Excerpted records:
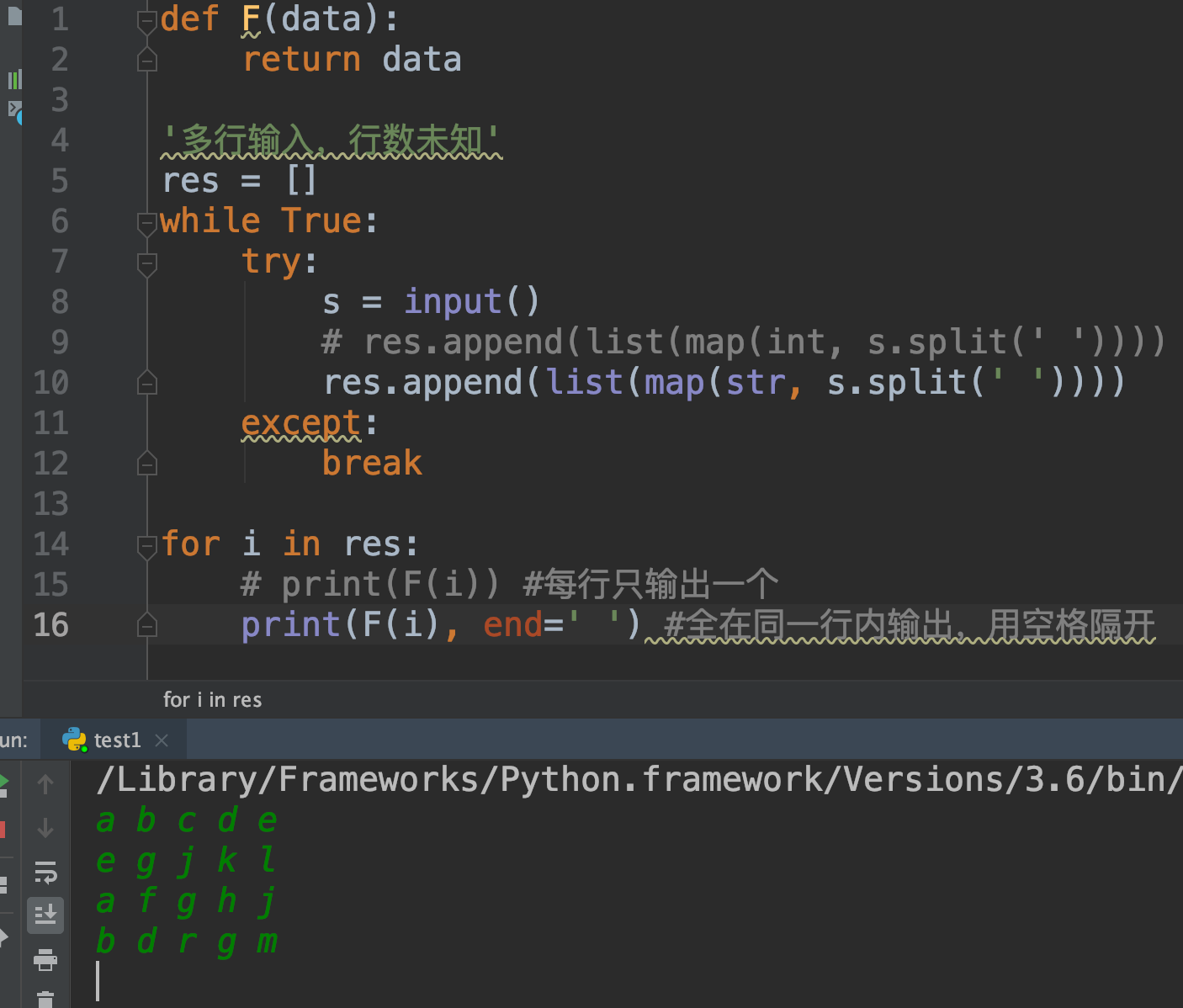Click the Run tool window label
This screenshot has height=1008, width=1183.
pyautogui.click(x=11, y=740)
==
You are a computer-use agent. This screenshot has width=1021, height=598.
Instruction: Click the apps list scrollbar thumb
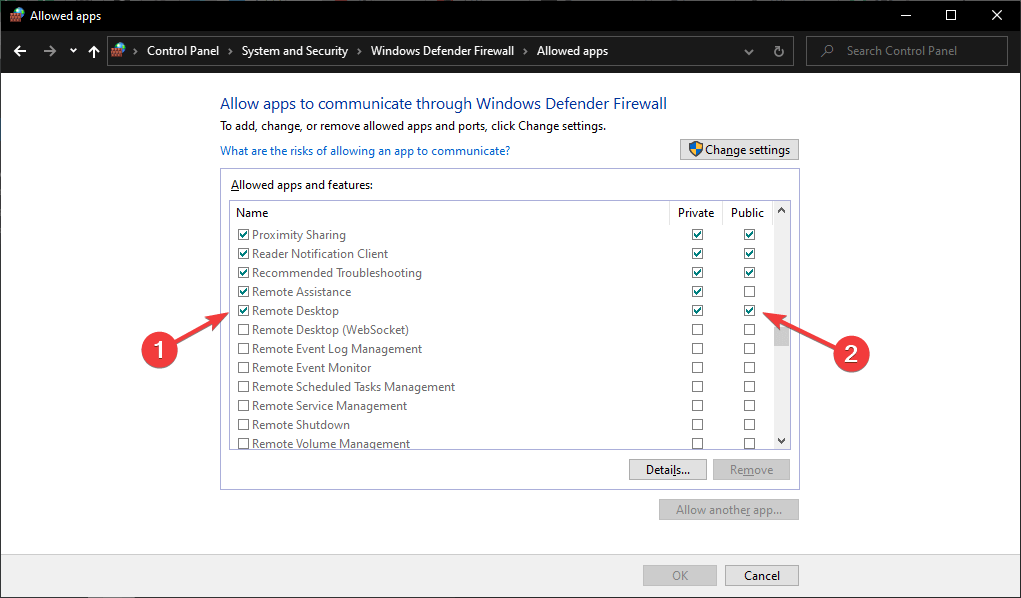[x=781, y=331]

Directions for this task:
In the listing, begin at the line that has "You are a computer-use" and stop after the line that has "[x=781, y=331]". Write out only those lines again, swapping "apps list" for "app drawer" and leaving the rest unchanged, and omit the pictures.

Completed task:
You are a computer-use agent. This screenshot has width=1021, height=598.
Instruction: Click the app drawer scrollbar thumb
[x=781, y=331]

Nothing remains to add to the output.